**DIRECTIONS FOR THIS TASK**
Write out the line with "Where should I" and every later line through the end of the data below, exactly as given, with no pictures in the copy.

-*-*-

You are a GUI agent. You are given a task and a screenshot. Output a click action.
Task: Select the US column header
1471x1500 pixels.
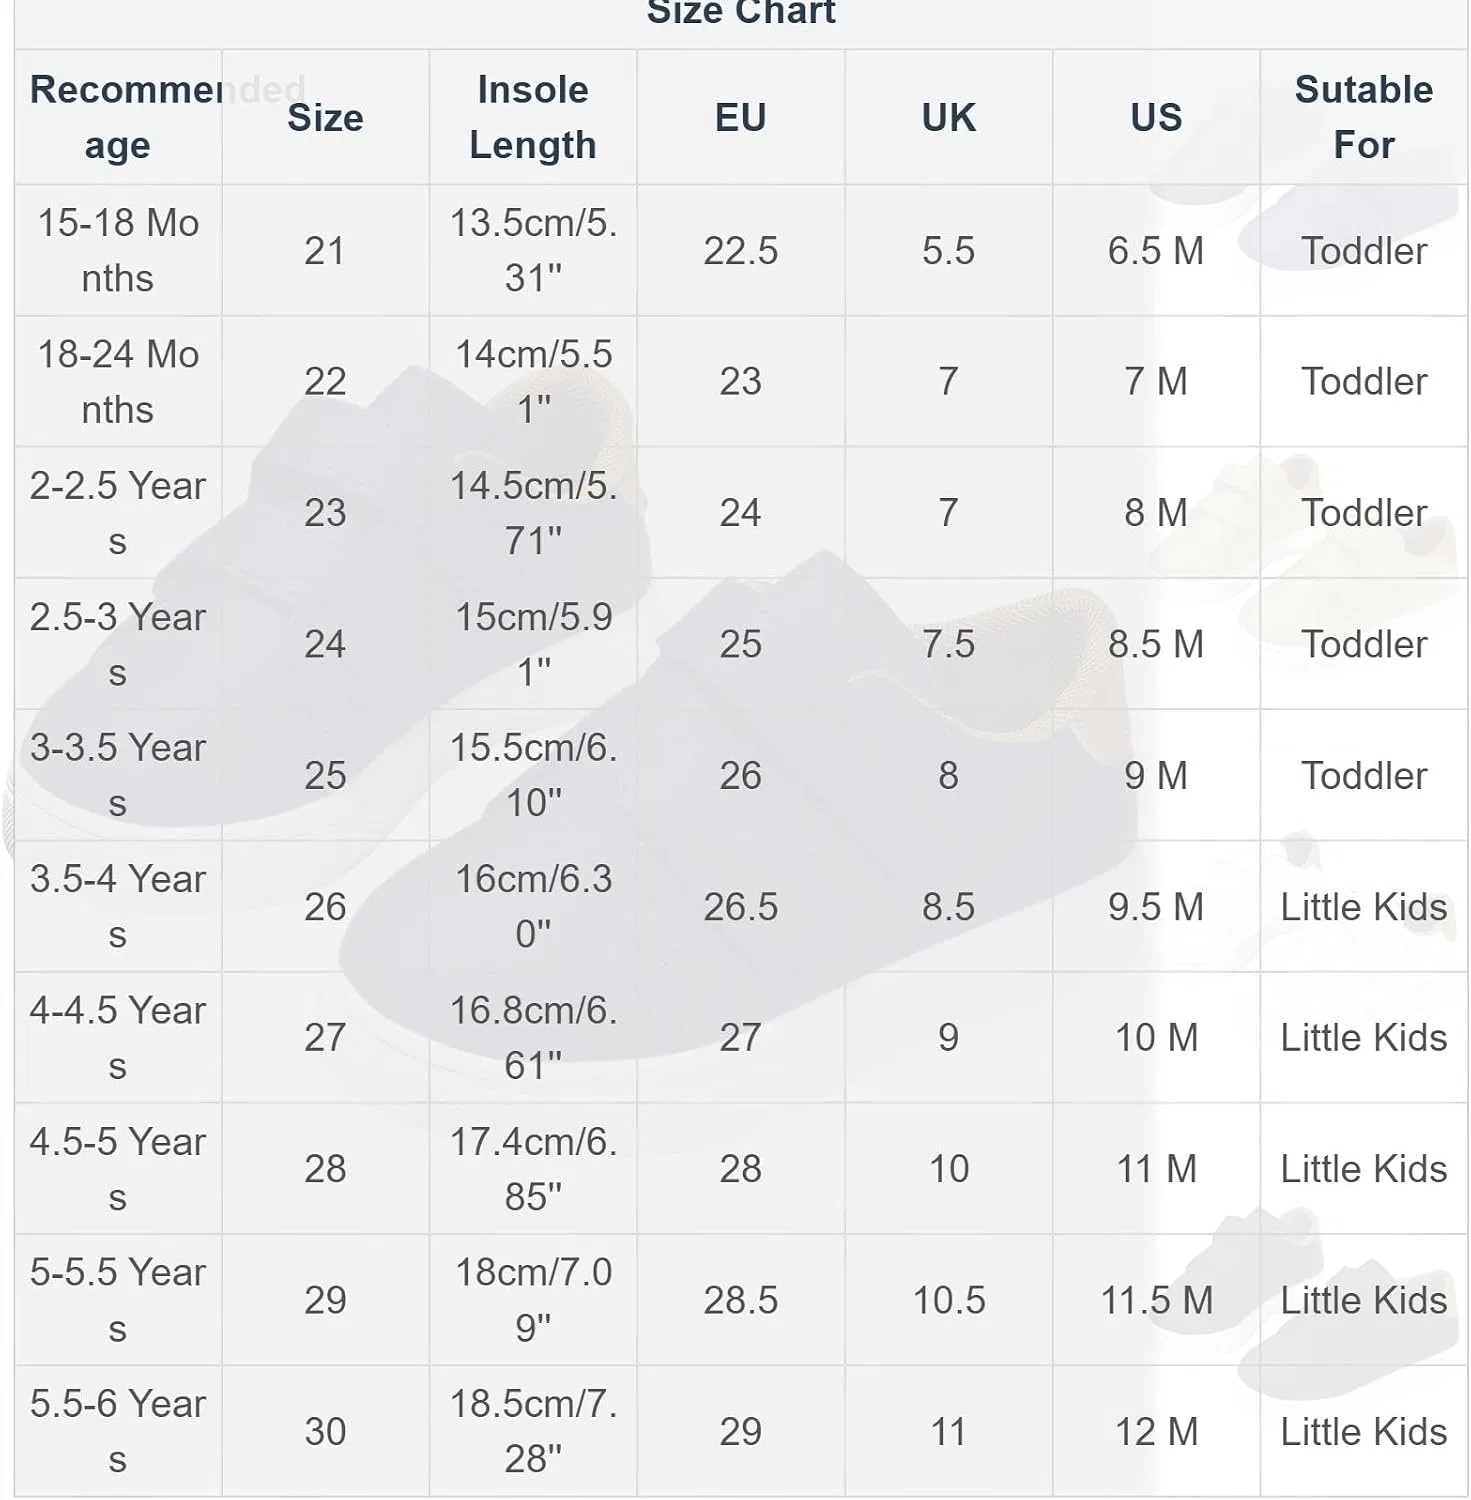[1156, 117]
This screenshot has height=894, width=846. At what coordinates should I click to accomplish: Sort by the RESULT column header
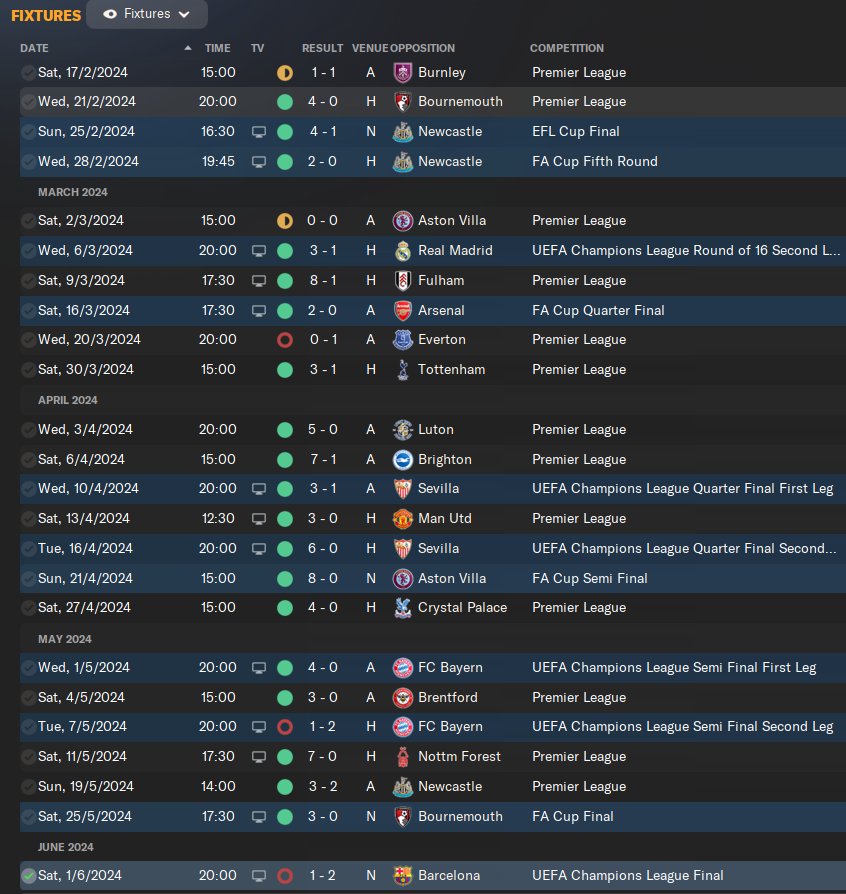(x=322, y=48)
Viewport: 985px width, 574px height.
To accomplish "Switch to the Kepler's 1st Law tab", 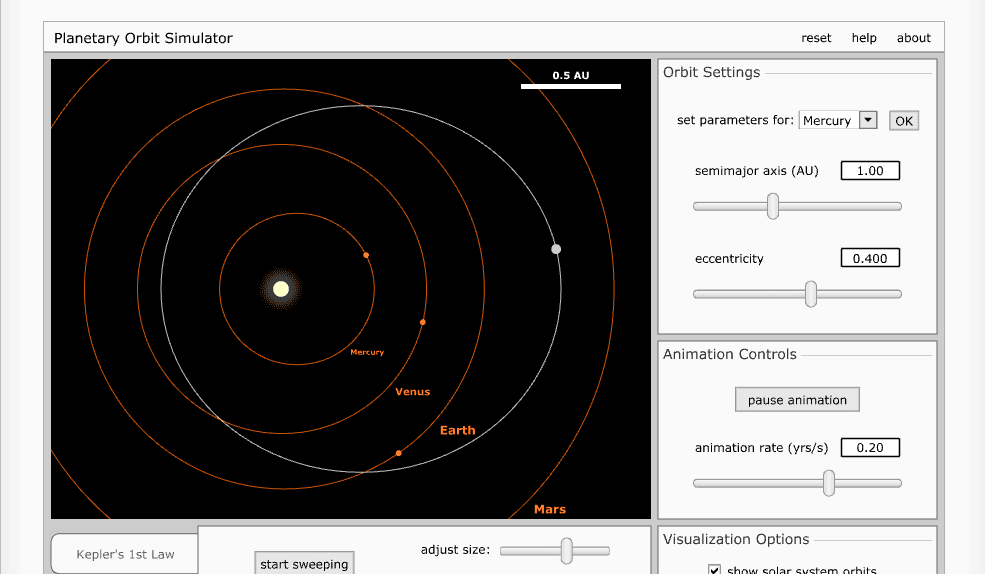I will tap(125, 554).
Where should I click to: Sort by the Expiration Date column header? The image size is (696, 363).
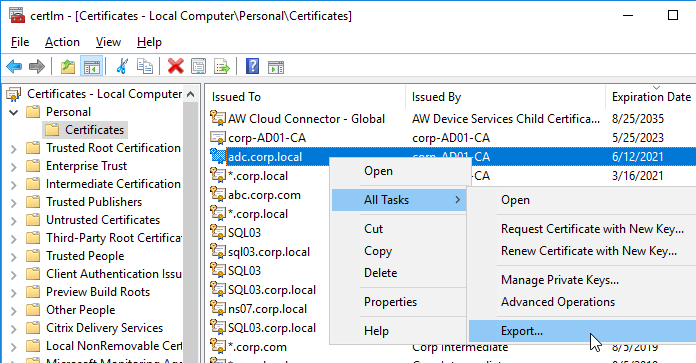point(651,97)
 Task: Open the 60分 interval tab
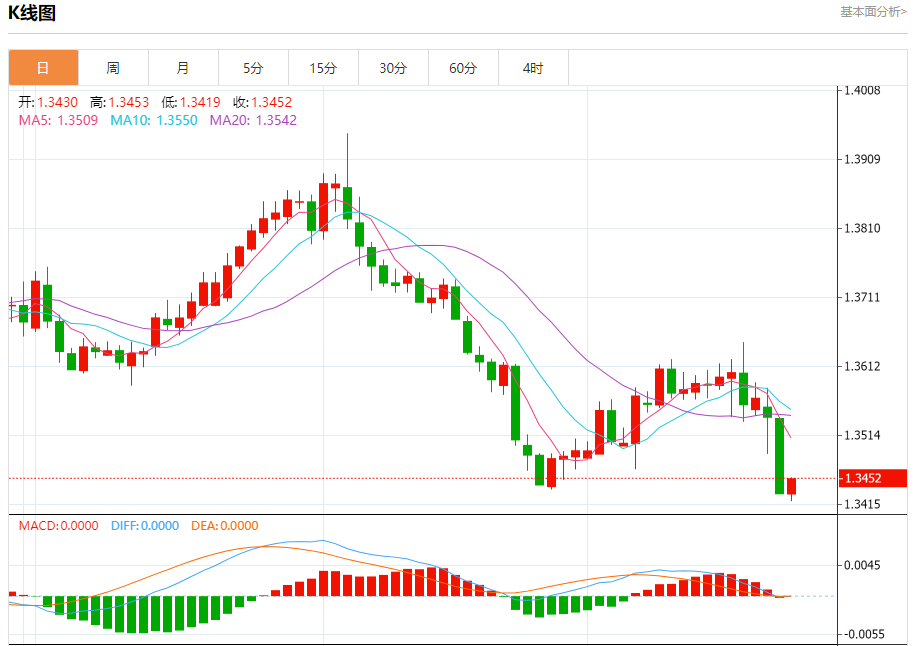tap(463, 68)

-*-*-

**RESPONSE TO THIS EXERCISE**
Where should I click to: Sort by the Expiration Date column header? The image size is (696, 363).
point(651,97)
 Task: Open the 60分 interval tab
tap(463, 68)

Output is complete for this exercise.